• Your assignment
The needed output is the run of lines below from the one containing "The height and" through the one containing "Screen dimensions: 1122x712", copied exactly and free of pictures.

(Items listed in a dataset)
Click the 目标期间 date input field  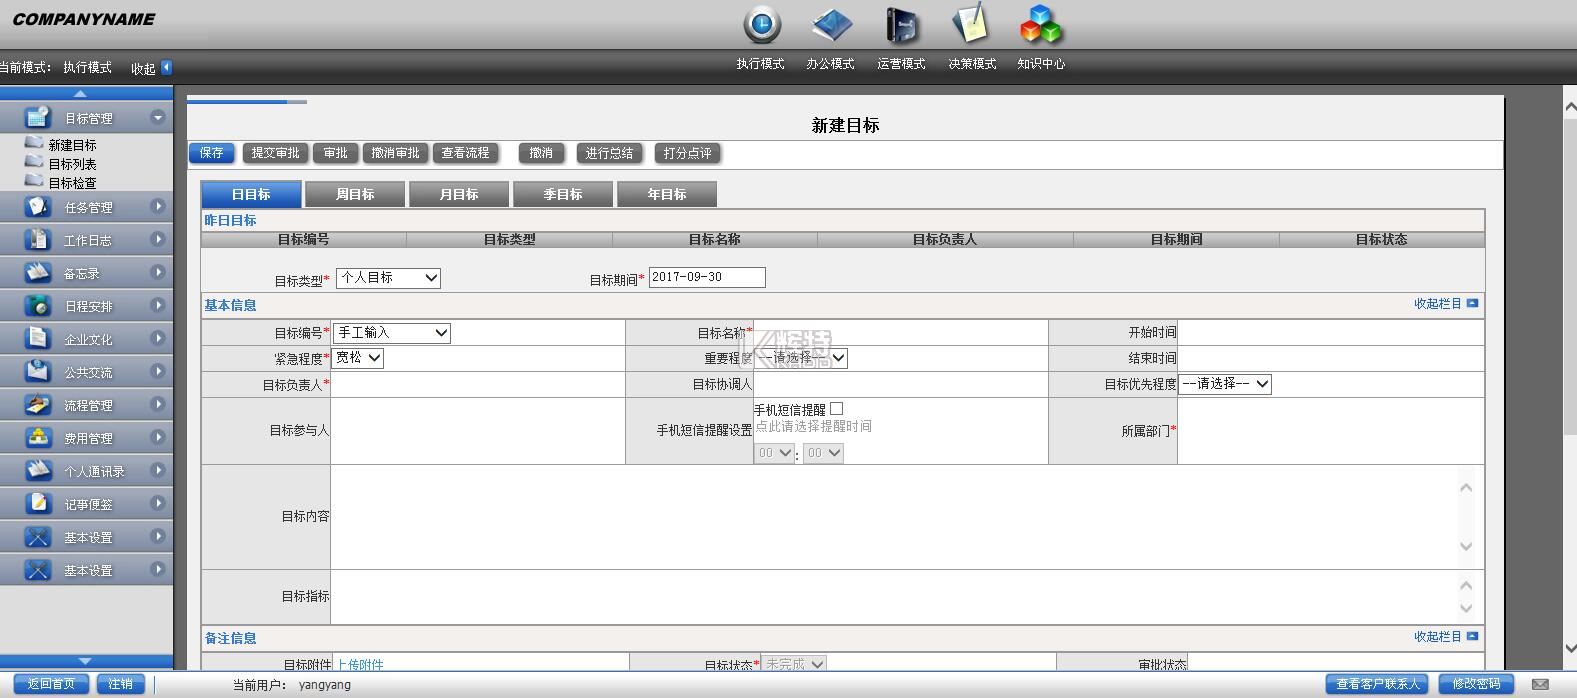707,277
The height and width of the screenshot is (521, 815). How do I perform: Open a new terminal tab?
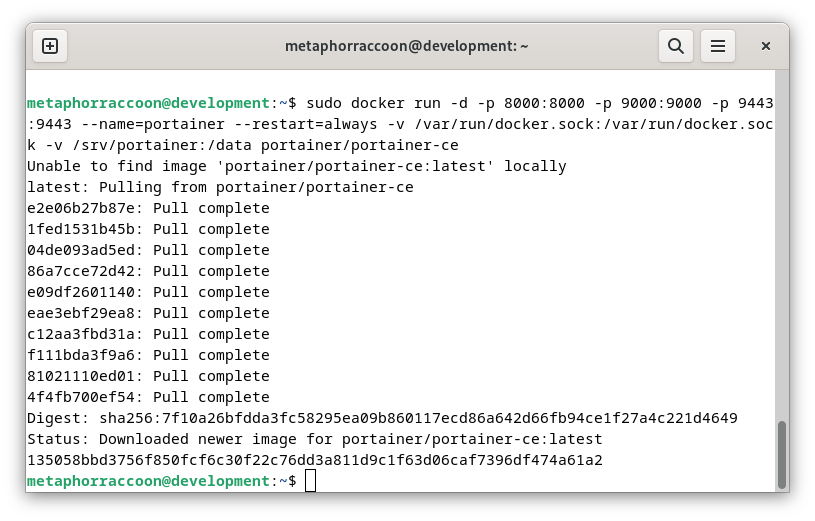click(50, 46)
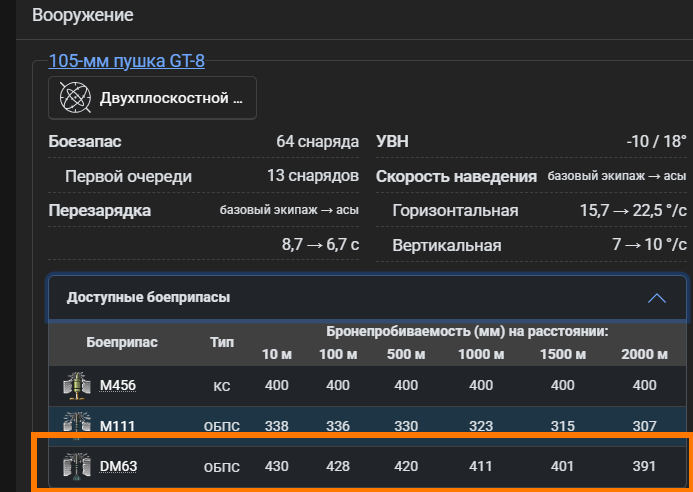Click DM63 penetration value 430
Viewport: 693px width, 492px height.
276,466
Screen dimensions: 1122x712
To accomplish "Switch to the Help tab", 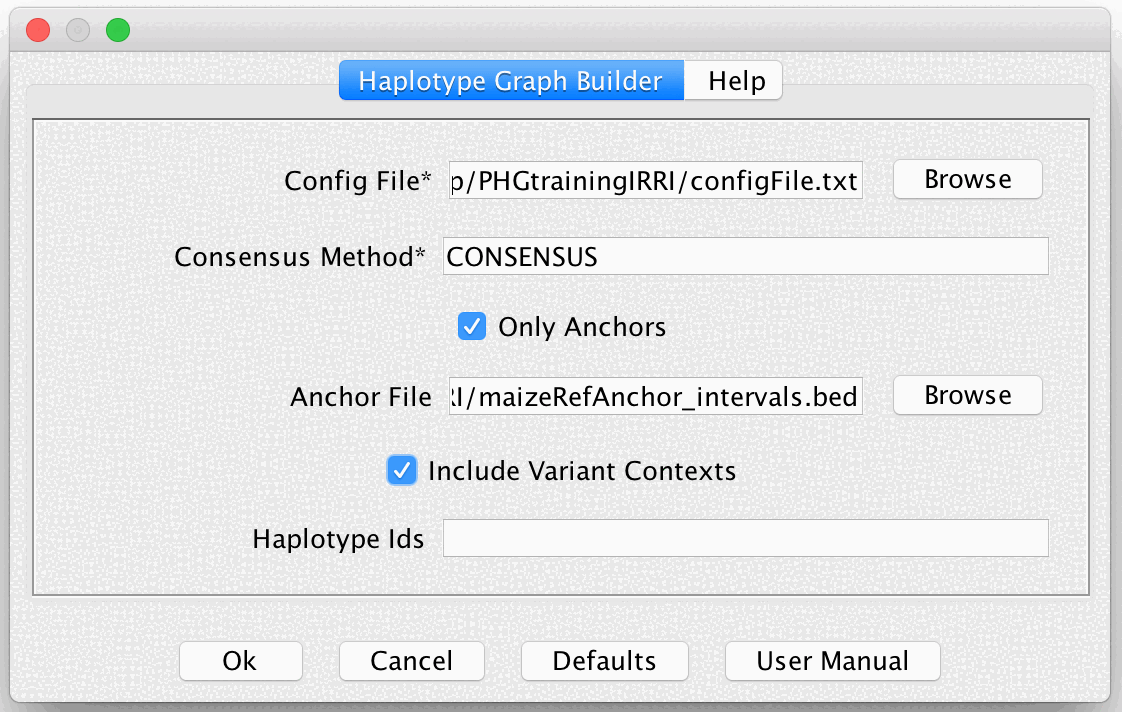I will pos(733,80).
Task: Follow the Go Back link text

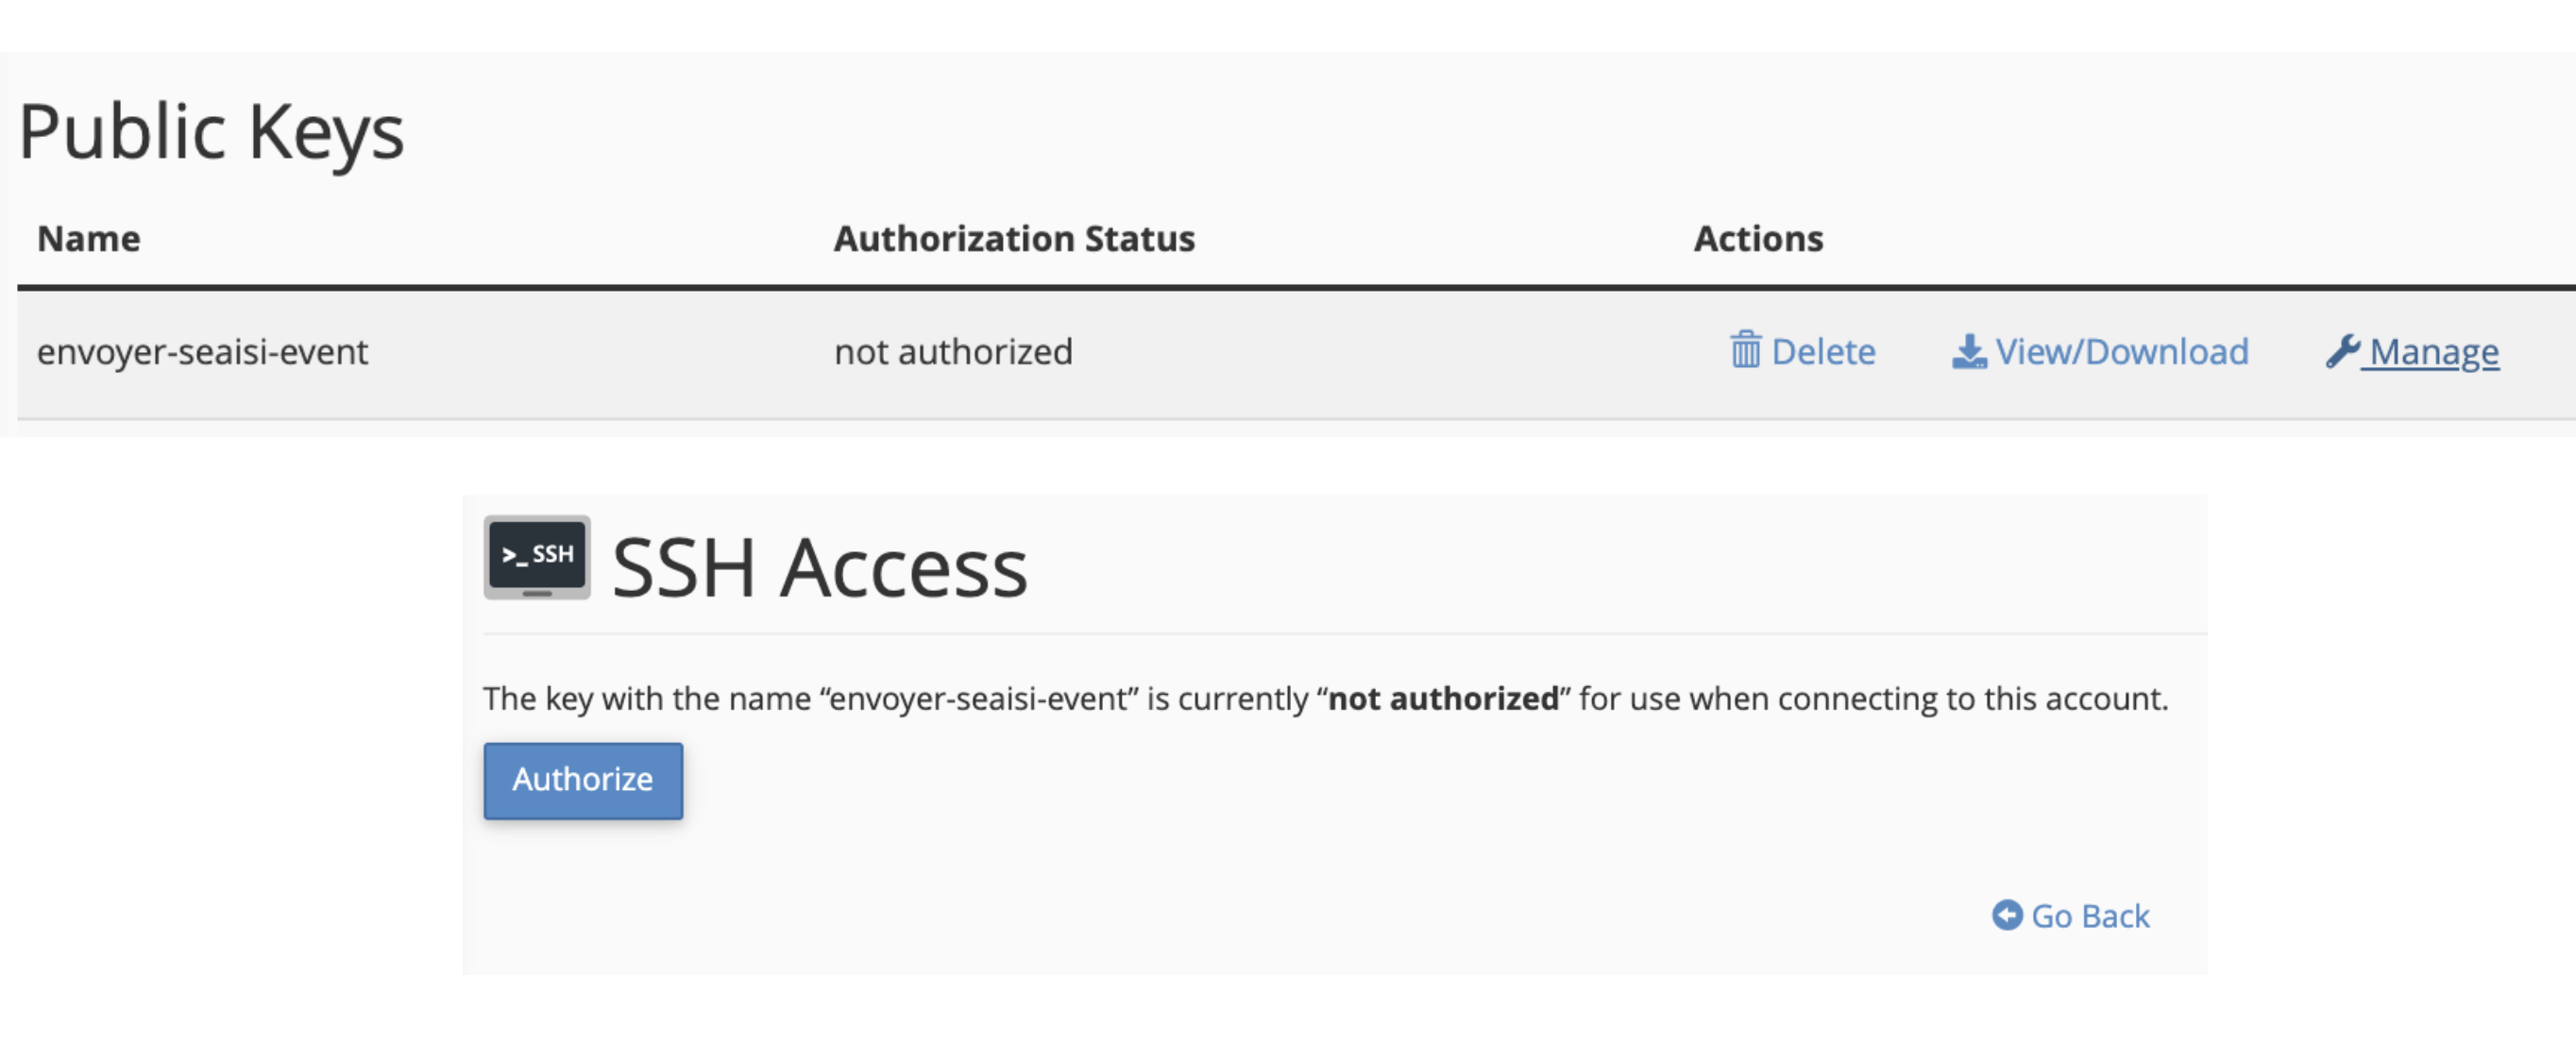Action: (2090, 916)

• Task result
The height and width of the screenshot is (521, 815). How do I perform: Open a new terminal tab?
click(50, 46)
Click DM63 penetration value 430
Viewport: 693px width, 492px height.
276,466
Screen dimensions: 1122x712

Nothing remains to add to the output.